**DOCUMENT PASSAGE:**
· · · · ·

The type of each attribute is defined at its creation and can NOT be changed nor seen like being from another type. This is due to the fact that each attribute is in fact an object. When you assign a value to an attribute, Python don't store the value somewhere in memory, but create an object which will handle this value.
Open the console :
In the same time, Python is also dynamically typed ; you don't have to declare the type of the attribute like you usually do with strongly typed language, Python will do it itself.
Open the console :
Code:
a = 0
type( a )
b = "abc"
type( b )
And finally, the attribute are immutable. Each time you change the value of an attribute, whatever by direct assignation ( v = something) or by indirect one (v += 1), you don't update the value, but create a completely new object. "v += 1" doesn't translate to, "add 1 to the value of v", but to, "take the value of v, add 1 then store the result in an attribute named 'v' which will overwrite the previous 'v' attribute".
Open the console :
Code:
a = 0
id( a )
a += 1
id( a )

· · · · ·

**EXTRACTED ENTRIES:**
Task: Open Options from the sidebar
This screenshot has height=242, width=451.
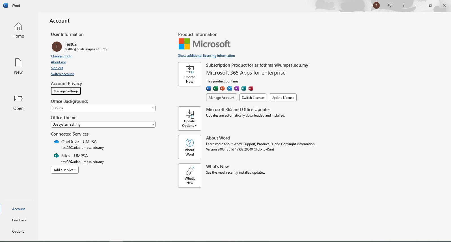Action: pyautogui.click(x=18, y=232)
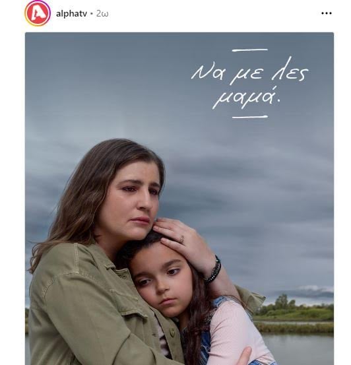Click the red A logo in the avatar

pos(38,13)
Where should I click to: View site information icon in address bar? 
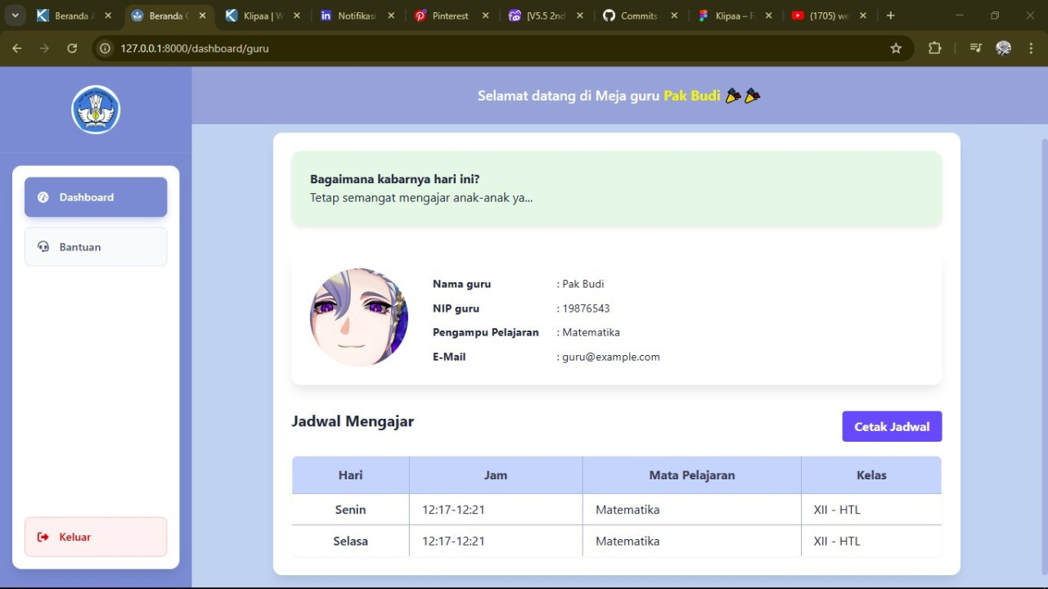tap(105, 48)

· · · · ·

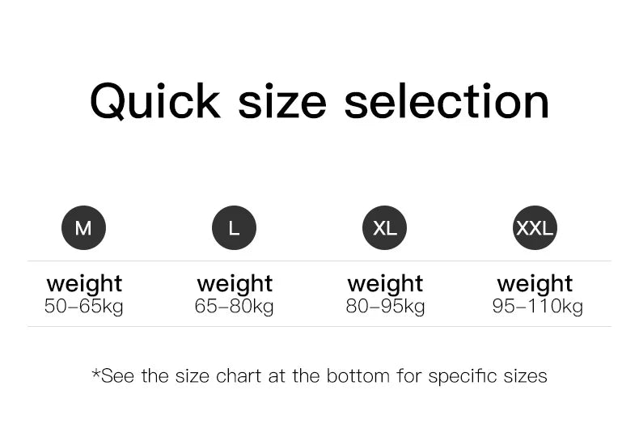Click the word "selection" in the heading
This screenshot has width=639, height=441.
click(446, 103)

· · · · ·

**WHAT THE TASK ASKS:**
According to the Python typing passage, what does Python create when a value is assigned to an attribute? Answer from the Python typing passage only and leave the rows aside.

**FINAL ANSWER:**
An object that will handle the value.